ODTÜ'de Fizik Bölümü'nü yarıda bırakan Cengiz Bozkurt, 1990'da İngiltere'ye gitti. 14 yıllık İngiltere serüveninde işportacılık, şoförlük, tezgâhtarlık gibi işlerde çalıştı. Londra Üniversitesi’ne bağlı Goldsmiths Güzel Sanatlar Fakültesi’nde televizyon, sinema ve iletişim okudu. Okul sonrası, televizyon için belgeseller çekmeye başladı, kısa filmler yönetti. Oyunculuğa olan ilgisi ise Türkiye'deki üniversite yıllarında, bir üniversite tiyatrosu olan, ODTÜ Oyuncuları'nın çalışmalarına katıldığı sıralarda oluştu.

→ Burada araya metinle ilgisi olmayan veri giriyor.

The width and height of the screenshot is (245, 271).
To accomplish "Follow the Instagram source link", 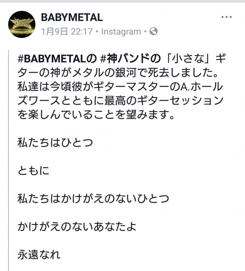I will (121, 32).
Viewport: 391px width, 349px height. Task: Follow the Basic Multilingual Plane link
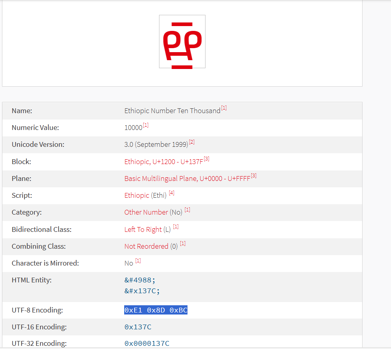187,179
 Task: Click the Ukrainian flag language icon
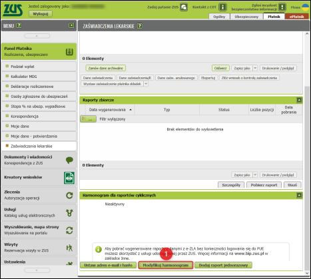pos(306,7)
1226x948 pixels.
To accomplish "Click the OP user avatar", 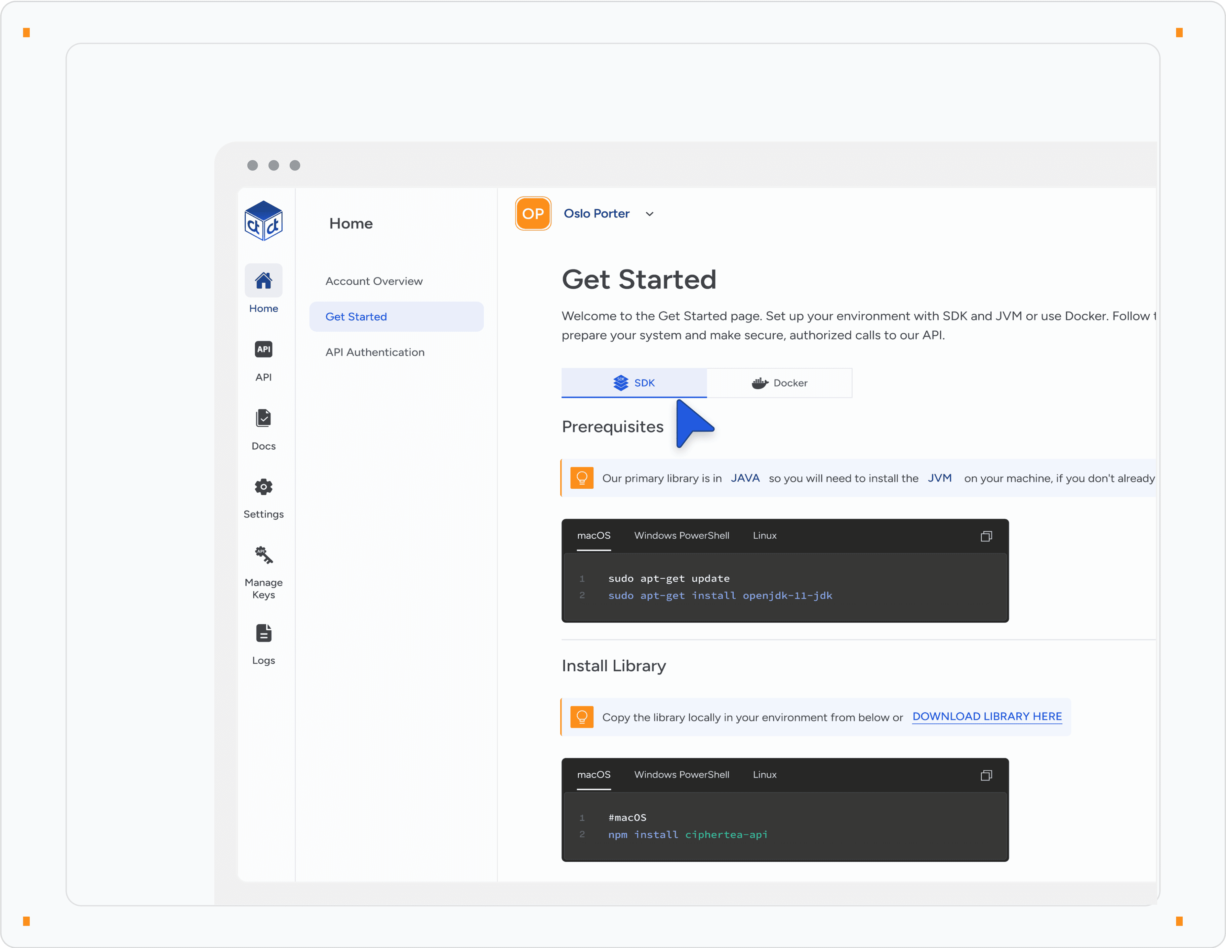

Türkiye'de başladığı oyunculuk serüvenine İngiltere'de de devam etti. Londra'da birçok oyunculuk atölyesine katıldı, tiyatro oyunlarında oynadı. Londra'da tiyatro yapan bir başka Türk tiyatrocu olan Mehmet Ergen ile tanıştı. Mehmet Ergen'in ısrarları üzerine oyunculuğa devam etmeye karar verdi. Daha sonra, Mehmet Ergen'in öncülüğünde dört arkadaş Arcola Theatre adında bir tiyatro kurdular. Mehmet Ergen Türkiye'de de oyunlar yönetmeye başladı ve 2003 yılında, Kent Oyuncuları için yönettiği Inishmore'lu Yüzbaşı adlı oyun için Cengiz Bozkurt'u İstanbul'a davet etti.
Bozkurt, 14 yıl aradan sonra döndüğü İstanbul'da oyunlarda rol aldı, yönetmenlik yaptı. Televizyonda ve sinemada da çalışmaya başladı. Bozkurt oyunculuk yaşamını halen İngiltere ve Türkiye'de eş zamanlı sürdürüyor. 47. Uluslararası Antalya Altın Portakal Film Festivali “En iyi yardımcı erkek oyuncu ödülü”nü Kavşak filmindeki rolüyle kazanan Bozkurt, aralarında Berlin Kaplanı, Celal Tan ve Ailesinin Aşırı Acıklı Hikayesi, Kaybedenler Kulübü, Ay Lav Yu, Devrim Arabaları,Yumurta ve Karagümrük Yanıyor'un da bulunduğu 20'yi aşkın dizi ve filmde oynadı.